# Stored entries
══════════

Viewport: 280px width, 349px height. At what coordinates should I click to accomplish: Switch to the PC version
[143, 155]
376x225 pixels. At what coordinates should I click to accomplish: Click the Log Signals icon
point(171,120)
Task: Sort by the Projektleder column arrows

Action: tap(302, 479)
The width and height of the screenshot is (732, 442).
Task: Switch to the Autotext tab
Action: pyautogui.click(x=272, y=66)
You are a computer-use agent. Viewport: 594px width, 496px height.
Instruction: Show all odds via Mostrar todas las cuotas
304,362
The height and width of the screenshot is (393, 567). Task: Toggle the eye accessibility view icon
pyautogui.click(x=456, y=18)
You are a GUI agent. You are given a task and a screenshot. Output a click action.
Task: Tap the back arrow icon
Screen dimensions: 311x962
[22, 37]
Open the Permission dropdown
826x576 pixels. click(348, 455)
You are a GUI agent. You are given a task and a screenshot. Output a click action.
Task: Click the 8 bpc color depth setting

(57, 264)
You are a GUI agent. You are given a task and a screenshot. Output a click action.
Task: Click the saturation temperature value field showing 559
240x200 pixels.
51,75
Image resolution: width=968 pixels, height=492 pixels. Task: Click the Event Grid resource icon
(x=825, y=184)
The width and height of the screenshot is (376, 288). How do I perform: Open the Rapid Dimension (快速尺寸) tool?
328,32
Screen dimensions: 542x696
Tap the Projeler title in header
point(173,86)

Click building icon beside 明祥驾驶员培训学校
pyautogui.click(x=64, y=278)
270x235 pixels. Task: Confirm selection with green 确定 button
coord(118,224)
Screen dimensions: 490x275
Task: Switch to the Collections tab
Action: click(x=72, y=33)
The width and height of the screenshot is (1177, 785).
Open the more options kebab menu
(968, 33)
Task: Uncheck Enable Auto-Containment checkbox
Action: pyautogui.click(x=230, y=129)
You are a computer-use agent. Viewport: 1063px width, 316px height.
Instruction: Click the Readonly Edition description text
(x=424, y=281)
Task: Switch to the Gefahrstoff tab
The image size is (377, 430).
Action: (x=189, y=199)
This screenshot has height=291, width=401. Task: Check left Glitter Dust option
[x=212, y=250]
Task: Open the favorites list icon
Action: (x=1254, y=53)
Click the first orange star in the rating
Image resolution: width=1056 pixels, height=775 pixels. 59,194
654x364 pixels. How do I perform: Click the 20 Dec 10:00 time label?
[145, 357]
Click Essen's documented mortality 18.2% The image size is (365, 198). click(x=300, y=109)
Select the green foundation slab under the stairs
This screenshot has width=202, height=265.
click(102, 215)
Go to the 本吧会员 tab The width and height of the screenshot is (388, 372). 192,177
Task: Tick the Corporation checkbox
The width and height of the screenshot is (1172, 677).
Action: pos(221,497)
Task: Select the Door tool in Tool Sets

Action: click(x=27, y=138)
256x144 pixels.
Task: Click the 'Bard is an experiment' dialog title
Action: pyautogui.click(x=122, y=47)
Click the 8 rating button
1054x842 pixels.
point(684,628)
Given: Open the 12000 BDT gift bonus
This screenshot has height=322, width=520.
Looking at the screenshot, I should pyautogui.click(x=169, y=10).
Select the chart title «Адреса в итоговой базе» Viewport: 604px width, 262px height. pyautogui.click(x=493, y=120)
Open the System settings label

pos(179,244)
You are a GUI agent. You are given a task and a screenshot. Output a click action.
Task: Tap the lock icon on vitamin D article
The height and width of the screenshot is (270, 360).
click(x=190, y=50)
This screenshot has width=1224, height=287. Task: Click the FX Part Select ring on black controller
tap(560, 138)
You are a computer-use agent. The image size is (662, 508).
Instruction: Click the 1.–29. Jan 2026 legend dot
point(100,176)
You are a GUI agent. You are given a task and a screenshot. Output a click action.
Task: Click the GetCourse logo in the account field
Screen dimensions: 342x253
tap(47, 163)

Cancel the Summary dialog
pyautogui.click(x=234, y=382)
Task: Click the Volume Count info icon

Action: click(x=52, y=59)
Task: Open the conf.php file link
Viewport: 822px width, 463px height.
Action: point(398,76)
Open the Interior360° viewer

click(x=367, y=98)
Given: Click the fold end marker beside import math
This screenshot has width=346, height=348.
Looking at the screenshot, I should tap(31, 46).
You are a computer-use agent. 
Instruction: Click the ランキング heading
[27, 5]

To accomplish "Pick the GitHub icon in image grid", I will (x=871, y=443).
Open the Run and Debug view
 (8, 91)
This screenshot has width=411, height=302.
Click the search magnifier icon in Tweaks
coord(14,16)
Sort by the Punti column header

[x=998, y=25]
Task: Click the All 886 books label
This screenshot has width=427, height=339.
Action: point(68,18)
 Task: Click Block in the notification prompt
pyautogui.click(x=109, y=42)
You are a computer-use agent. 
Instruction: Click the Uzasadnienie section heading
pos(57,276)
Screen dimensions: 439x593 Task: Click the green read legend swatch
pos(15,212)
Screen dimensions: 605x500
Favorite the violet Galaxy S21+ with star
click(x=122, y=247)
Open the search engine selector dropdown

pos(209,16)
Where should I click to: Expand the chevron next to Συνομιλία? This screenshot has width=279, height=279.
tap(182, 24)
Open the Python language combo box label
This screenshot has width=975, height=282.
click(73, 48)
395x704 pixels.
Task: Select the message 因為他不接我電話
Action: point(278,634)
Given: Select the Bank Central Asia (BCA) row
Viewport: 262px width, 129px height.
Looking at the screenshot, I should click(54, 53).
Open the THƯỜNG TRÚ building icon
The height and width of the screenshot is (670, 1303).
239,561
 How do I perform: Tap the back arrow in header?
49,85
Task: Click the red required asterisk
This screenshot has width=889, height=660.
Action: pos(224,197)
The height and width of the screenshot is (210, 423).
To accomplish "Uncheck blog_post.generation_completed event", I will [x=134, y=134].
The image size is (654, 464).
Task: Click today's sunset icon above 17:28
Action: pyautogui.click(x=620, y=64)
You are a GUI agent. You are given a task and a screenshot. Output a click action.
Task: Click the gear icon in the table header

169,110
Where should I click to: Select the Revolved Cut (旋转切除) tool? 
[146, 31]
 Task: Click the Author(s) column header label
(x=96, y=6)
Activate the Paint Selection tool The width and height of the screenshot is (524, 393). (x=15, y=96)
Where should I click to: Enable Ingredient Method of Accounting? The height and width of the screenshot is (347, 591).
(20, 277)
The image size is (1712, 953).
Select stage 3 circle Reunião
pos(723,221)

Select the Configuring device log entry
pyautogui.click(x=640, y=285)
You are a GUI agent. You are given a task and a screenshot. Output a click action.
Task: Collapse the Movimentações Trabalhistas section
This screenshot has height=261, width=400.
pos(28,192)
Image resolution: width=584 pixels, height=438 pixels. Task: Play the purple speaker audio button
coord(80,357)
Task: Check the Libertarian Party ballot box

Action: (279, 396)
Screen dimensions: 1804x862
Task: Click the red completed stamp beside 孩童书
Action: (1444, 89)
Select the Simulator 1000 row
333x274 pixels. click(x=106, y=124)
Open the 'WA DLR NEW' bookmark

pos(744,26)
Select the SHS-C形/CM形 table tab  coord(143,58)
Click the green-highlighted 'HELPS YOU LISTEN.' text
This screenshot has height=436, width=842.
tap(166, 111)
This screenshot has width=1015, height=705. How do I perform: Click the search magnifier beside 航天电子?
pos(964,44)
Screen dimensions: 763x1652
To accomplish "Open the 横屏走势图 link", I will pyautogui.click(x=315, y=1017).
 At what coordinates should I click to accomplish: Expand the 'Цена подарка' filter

══════════

# Exercise requirements
Write out only the lines that run from the line containing "Task: Tick the Corporation checkbox" through the line containing "Click the 8 rating button", both included, exactly as they appear above.

# Solution to this problem
Task: Tick the Corporation checkbox
The width and height of the screenshot is (1172, 677).
Action: pos(221,497)
Task: Select the Door tool in Tool Sets

Action: click(x=27, y=138)
256x144 pixels.
Task: Click the 'Bard is an experiment' dialog title
Action: pyautogui.click(x=122, y=47)
Click the 8 rating button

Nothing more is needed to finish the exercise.